*Written instruction*:
Can you copy the lines of the listing below, starting at the line that contains "You are a GUI" and ending at the line that contains "This screenshot has height=478, width=700.", including both of those lines and nothing else?

— BEGIN Exercise material —

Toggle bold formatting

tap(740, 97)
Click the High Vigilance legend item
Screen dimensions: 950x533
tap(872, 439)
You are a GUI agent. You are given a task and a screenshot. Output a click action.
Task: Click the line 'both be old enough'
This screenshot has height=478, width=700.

— END Exercise material —
— BEGIN Exercise material —

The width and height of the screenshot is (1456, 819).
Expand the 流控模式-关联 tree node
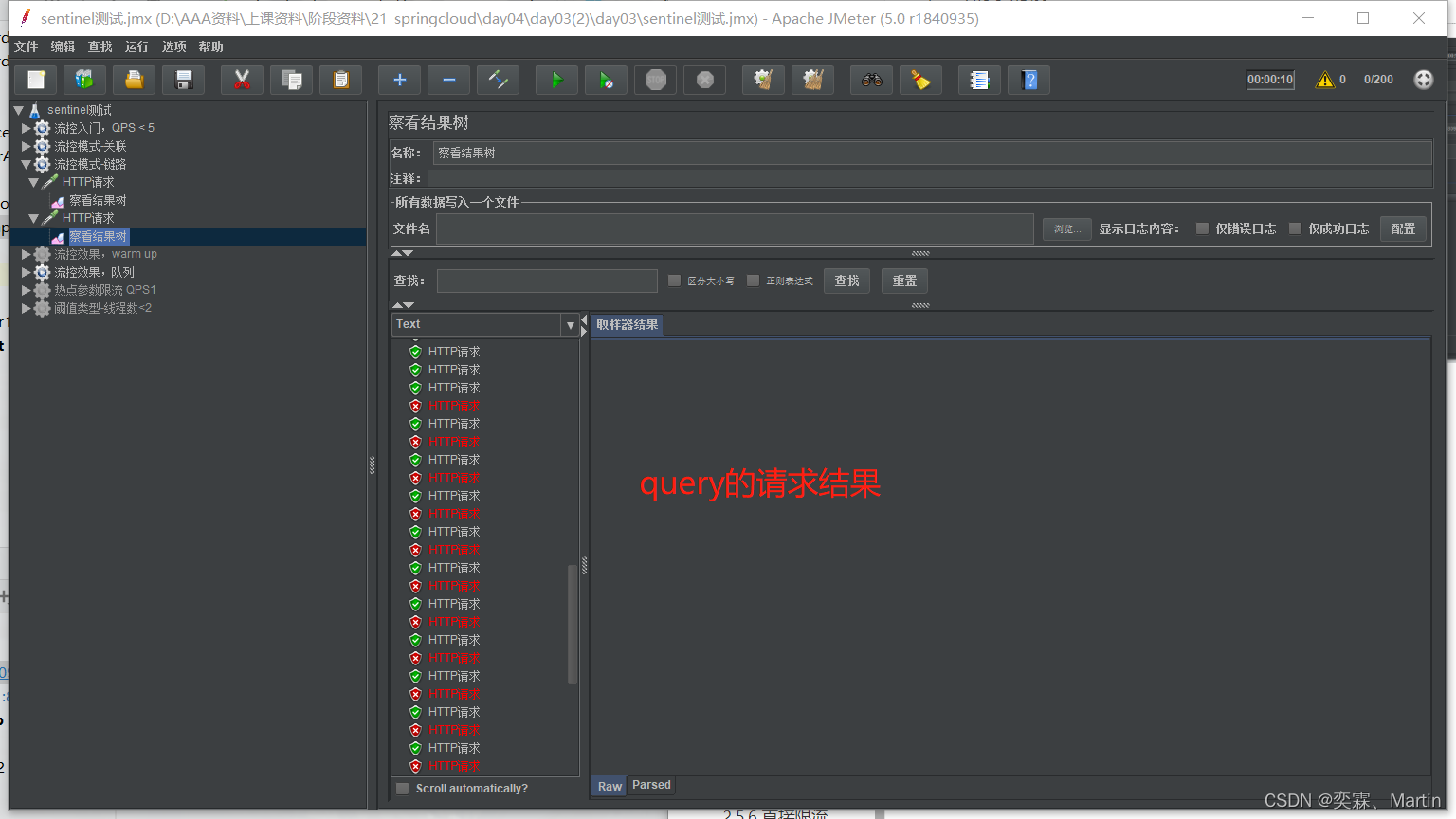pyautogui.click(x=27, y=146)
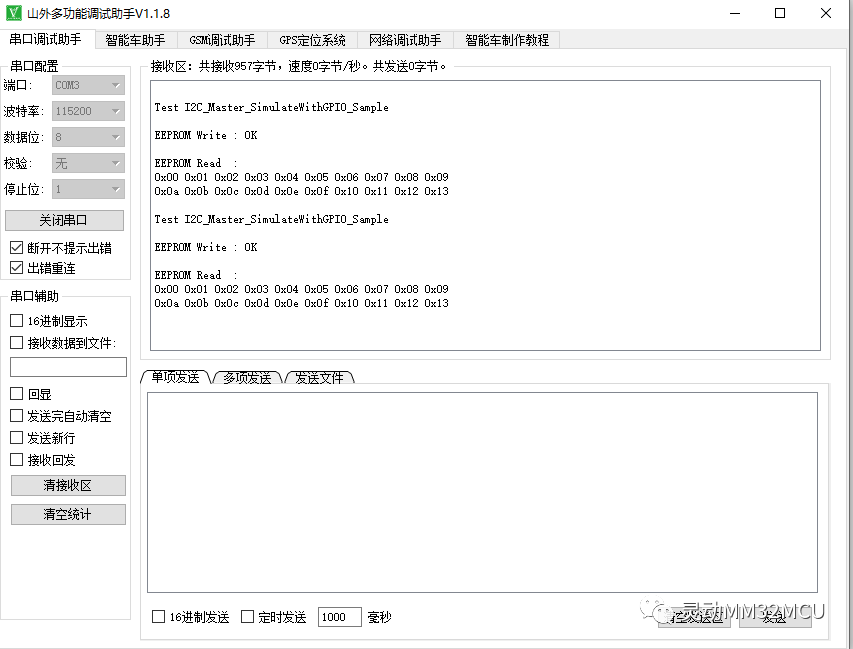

— END Exercise material —

*Output for this exercise*:
You are a GUI agent. You are given a task and a screenshot. Output a click action.
Task: Click the line 'both be old enough'
This screenshot has height=478, width=700.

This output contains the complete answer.